Salomon Kroonenberg, Dutch writer
Bami is north and nasi is south
I have so far never been to a book fair. Nor do I know what to imagine being at one is like. Am I - as in Spui in Amsterdam or along the Seine in Paris - to stand at a small book stand, trying to fob my books off on disinterested passers-by? Am I - in every conceivable language of the world - to try and convince smooth literary agents of the quality of my scribblings? Am I allowed to saunter past the stands of other writers and leaf through what is lying there, while the salesman and I both know that I can impossibly gain an impression of what is in the books by doing so? What catches my eye, then - the cover? In that case, I would buy a French Houellebecq but never the Dutch translation, for its cover hurts your eyes. And if the female writer on the back cover is distinctly dishy, you will buy that book, despite your ominous misgivings that you have once again landed up with lachrymose chicklit.
With a friendly smile and full of mutual incomprehension we took leave of each other.
With Chinese books, things are even more difficult, since I can’t read Chinese. Prior to my first visit to China sixteen years ago, because of my work as a geologist, I did actually attend a Chinese course given by the sinologist Inez Kretschmar, but I have never got any further than haggling with the chauffeur about a taxi fare. It did, admittedly, rid myself of the prejudice that Chinese is an inaccessible language. In actual fact, the grammar is extremely simple, and anyone should be able to master the language just like that, were it not for two important obstacles: the character writing and the intonation.
As a layman, you think to yourself: Why don’t they simply use the Latin alphabet? But then you discover that there are actually only 411 word forms in Mandarin Chinese. Each of them acquire different means via the different intonations, but four times 411 is even so only 1,644 - far too few to construct a whole language from. The word form shì, with falling intonation, has around eighty different meanings, including ‘stone’ and ‘ten’. The Latin alphabet is no help to you whatsoever in such a case. No wonder, then, that you look for something else to distinguish between those words: which is why each of the meanings has its own character. The Vietnamese have tried the Latin alphabet. I don’t know any Vietnamese either, but when you see how many dots, dashes and various other mouse droppings they have to put over and under their letters in order to represent their words in the Latin alphabet, you begin to understand the Chinese better. In fact, the progression was of course the opposite: initially there were the characters, and afterwards the word forms got so worn that they increasingly came to resemble each other.
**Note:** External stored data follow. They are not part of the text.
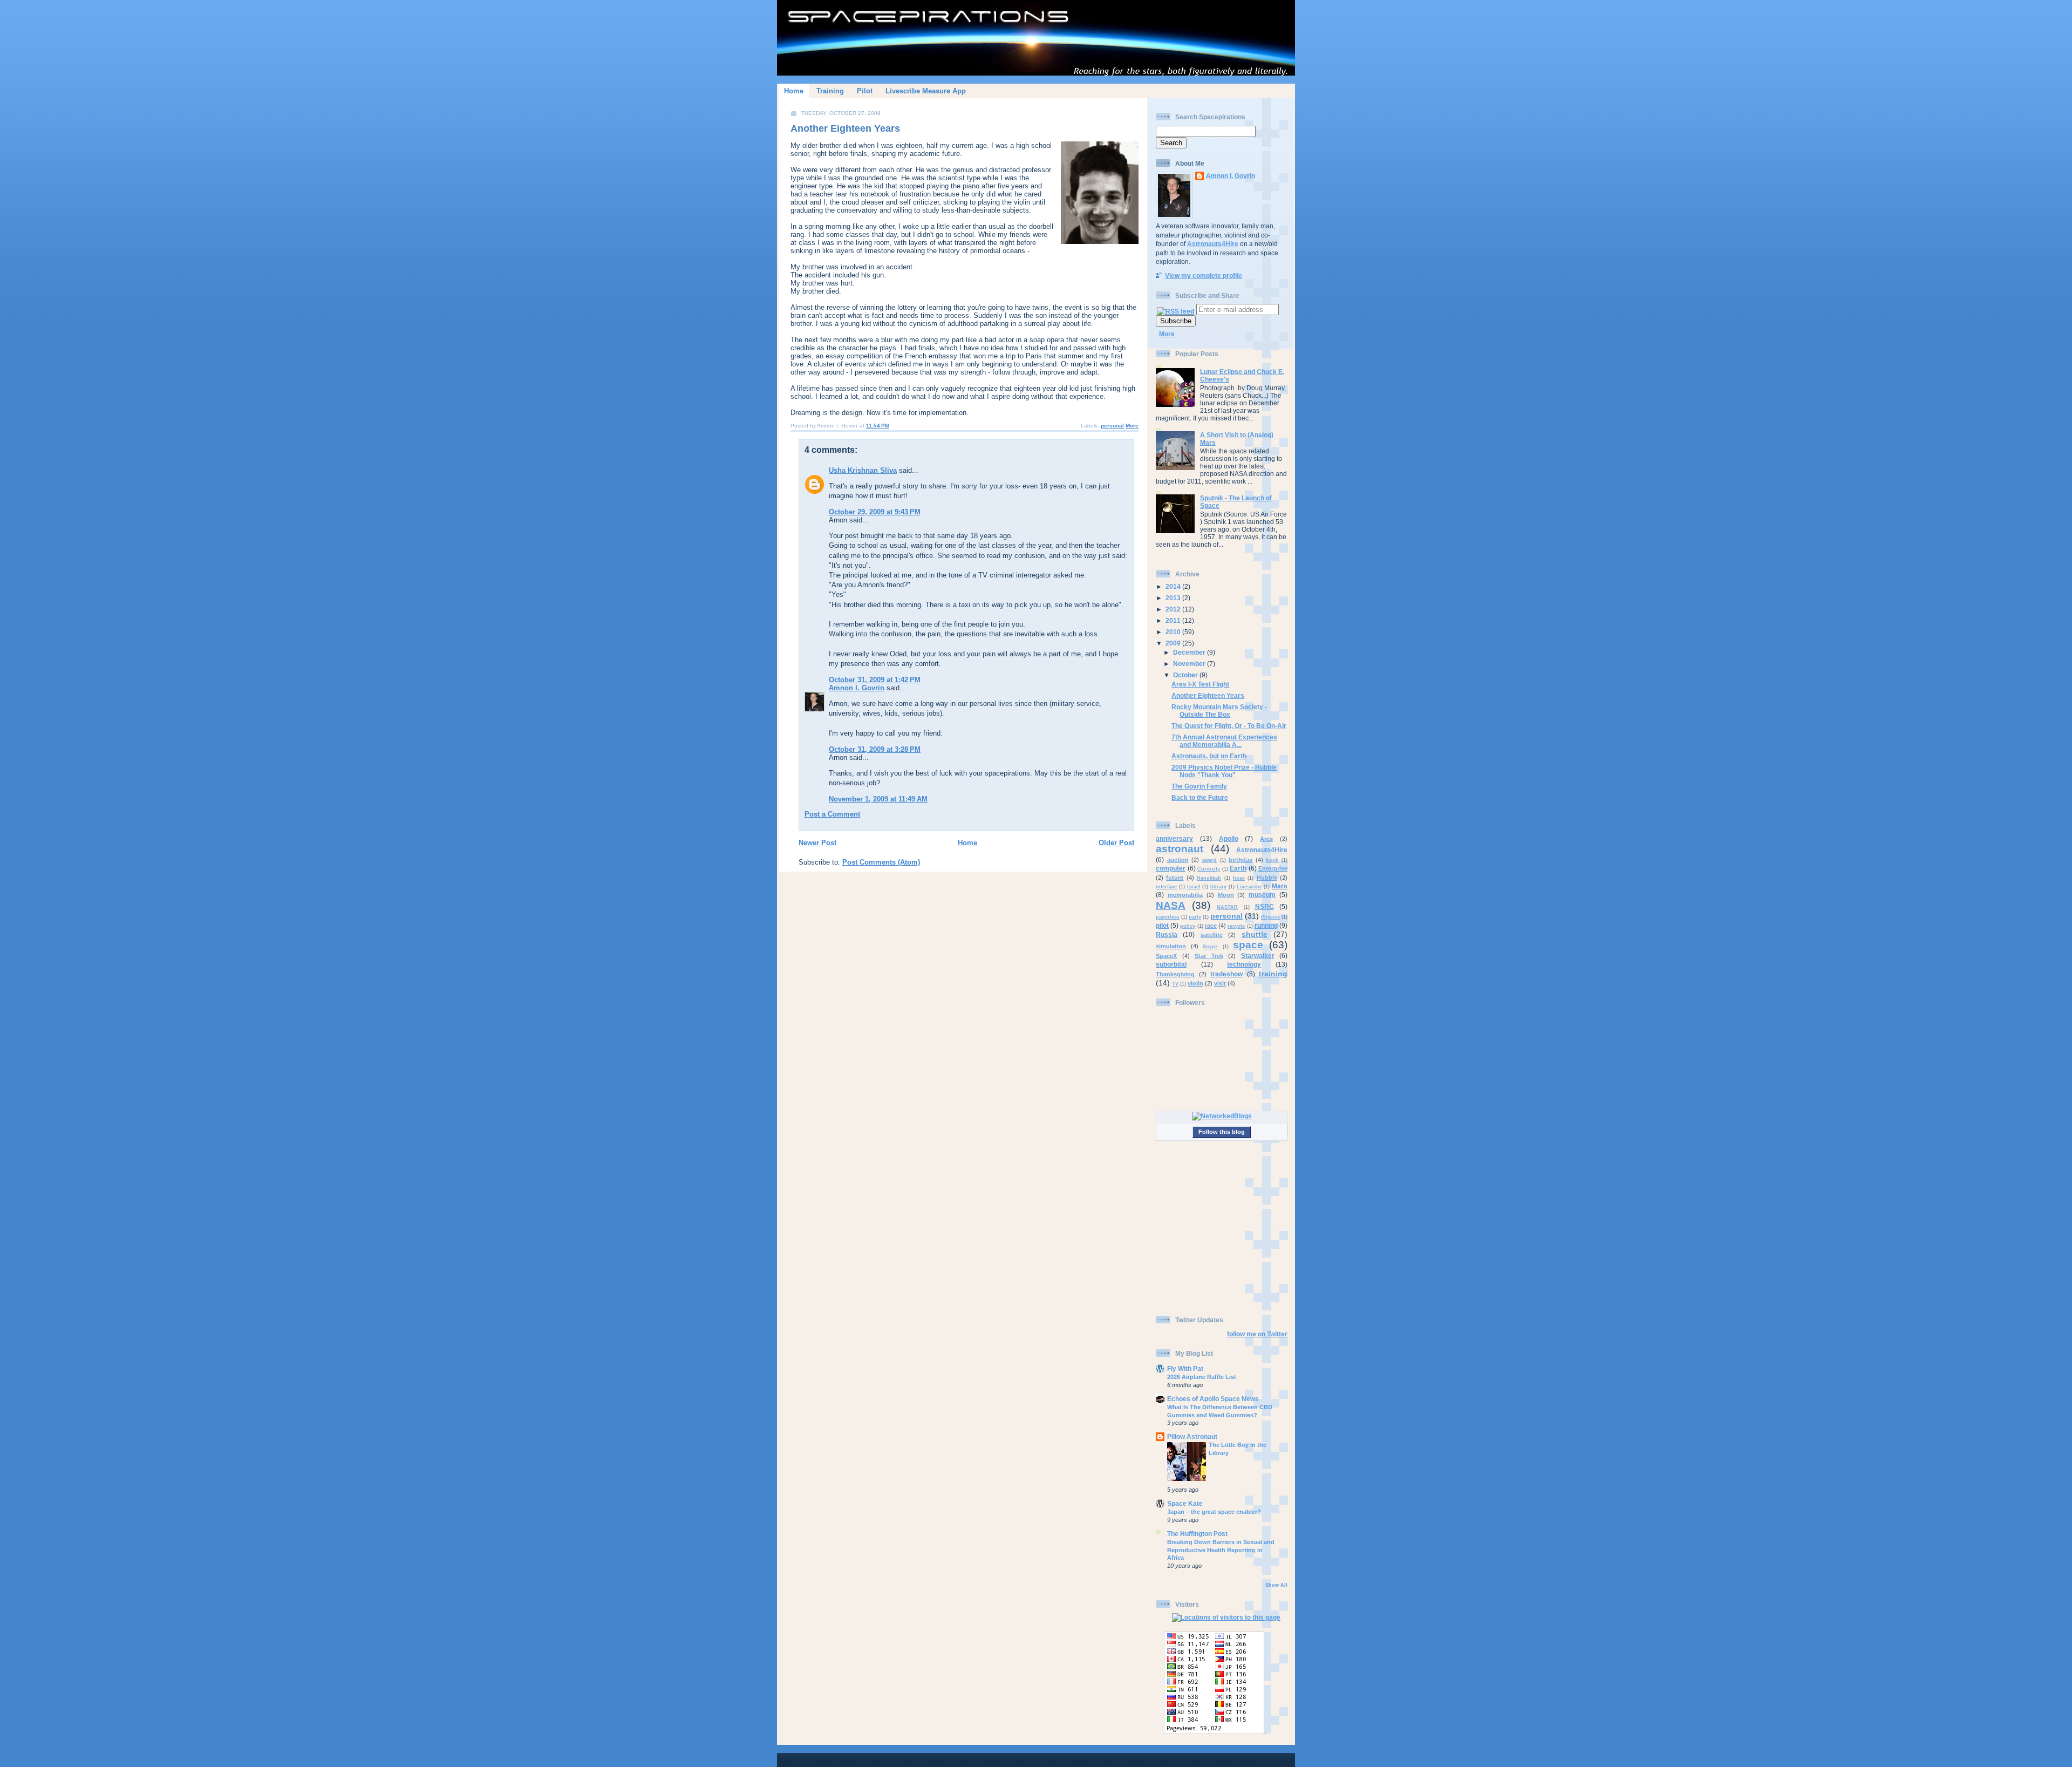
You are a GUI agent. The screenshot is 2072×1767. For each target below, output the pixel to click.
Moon (1226, 895)
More (1132, 426)
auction (1178, 860)
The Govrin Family (1199, 786)
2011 (1174, 620)
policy (1187, 926)
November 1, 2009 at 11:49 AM (878, 799)
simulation (1171, 946)
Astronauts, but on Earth (1208, 755)
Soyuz (1210, 946)
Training (830, 91)
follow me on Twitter (1257, 1333)
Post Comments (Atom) (881, 862)
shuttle (1254, 934)
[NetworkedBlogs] (1222, 1115)
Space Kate (1185, 1503)
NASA (1170, 905)
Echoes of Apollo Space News (1213, 1398)
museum (1262, 894)
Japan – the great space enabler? (1214, 1511)
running (1266, 925)
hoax (1239, 878)
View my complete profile (1203, 275)
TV (1175, 984)
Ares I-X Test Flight (1200, 684)
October (1186, 674)
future (1174, 877)
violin (1195, 983)
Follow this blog (1221, 1132)
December (1190, 652)
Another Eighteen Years (845, 128)
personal (1112, 426)
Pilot (865, 91)
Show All (1276, 1585)
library (1218, 886)
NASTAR (1227, 907)
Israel (1194, 886)
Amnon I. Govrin (856, 688)
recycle (1236, 926)
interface (1166, 886)
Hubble (1267, 877)
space (1248, 944)
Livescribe (1249, 886)
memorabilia (1185, 895)
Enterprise (1272, 868)
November (1190, 663)
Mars (1279, 885)
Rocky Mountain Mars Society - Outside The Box (1219, 710)
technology (1244, 964)
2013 (1174, 597)
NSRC (1264, 906)
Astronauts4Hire (1212, 243)
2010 (1174, 631)
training (1273, 973)
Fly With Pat (1185, 1368)
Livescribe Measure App (925, 91)
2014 (1174, 586)
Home (793, 91)
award (1209, 860)
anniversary (1174, 838)
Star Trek (1209, 956)
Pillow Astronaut (1192, 1436)
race (1211, 925)
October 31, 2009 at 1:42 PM (875, 680)
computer (1170, 868)
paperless (1168, 917)
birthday (1240, 860)
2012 (1174, 609)
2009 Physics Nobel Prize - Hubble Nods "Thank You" (1224, 771)
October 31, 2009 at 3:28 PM (875, 749)
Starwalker (1257, 955)
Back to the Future (1199, 797)
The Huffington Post (1197, 1533)
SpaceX (1166, 956)
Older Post (1116, 843)
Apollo (1228, 838)
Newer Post (817, 843)
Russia (1166, 934)
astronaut (1179, 848)
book (1272, 860)
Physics (1270, 917)
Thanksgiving (1175, 974)
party (1195, 917)
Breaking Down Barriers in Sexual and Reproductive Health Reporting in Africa (1220, 1550)
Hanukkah (1209, 878)
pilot (1162, 925)
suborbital (1171, 964)
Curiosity (1208, 869)
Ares (1266, 838)
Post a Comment (832, 814)
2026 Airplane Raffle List (1201, 1377)
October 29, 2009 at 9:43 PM (875, 512)
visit (1220, 983)
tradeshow (1226, 973)
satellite (1212, 935)
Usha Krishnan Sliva (863, 470)
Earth (1238, 868)
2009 (1174, 643)
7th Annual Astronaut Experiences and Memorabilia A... (1224, 740)
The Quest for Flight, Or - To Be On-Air (1228, 725)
Just how important those characters are I discovered when, walking on the Hammer Mountain near the temple city of Chengde, I met a man and his daughter and tried to ask him a question. Naturally, he did not understand me, and to find out which word I meant he quickly drew a character in his left palm with his right forefinger. That did not help me one bit of course, and with a friendly smile and full of mutual incomprehension we took leave of each other.
What I have learnt from this more than anything else is that there are various ways of doing things well. For us, the Latin alphabet is the best solution, but for Chinese it is the characters and intonations. A nuisance for a person like me with a much better verbal than visual memory, and, more than anything else, frustrating since from my childhood I have always wanted to read all signs, notices and signboards, and was unable to do so in China. And frustrating at a book fair where there are sure to be many English signs hanging around, but probably even more Chinese ones all of which I will want to be able to read, even though all they say is ‘non-fiction on the second floor’ or ‘no smoking’. And highly promising book covers with wonderful female writers that will never reveal their secrets.
Also when it comes to eating, I have learnt that there are various ways of doing things well. Initially, I used to ask myself why you never get a whole steak served on your plate. Later, I came to understand that better: If you have already been eating with chopsticks for five thousand years, you have to cut a steak into thin strips first to be able to eat it. Food in China has also changed my map of the world. Before I had been there, bami and nasi were both oriental - products of oriental cuisine that was not even specifically Chinese. Even the words bami and nasi are not Chinese but Indonesian. But when during my first visit to China in Xinjiang I was always served bami and seldom rice, I was given the explanation. Bami is made from wheat, and that mainly grows in the temperature climates of the north. Nasi is rice, and that mainly grows in the subtropical south. Bami has become north and nasi has become south. With that as my luggage, I will now set out for the book fair.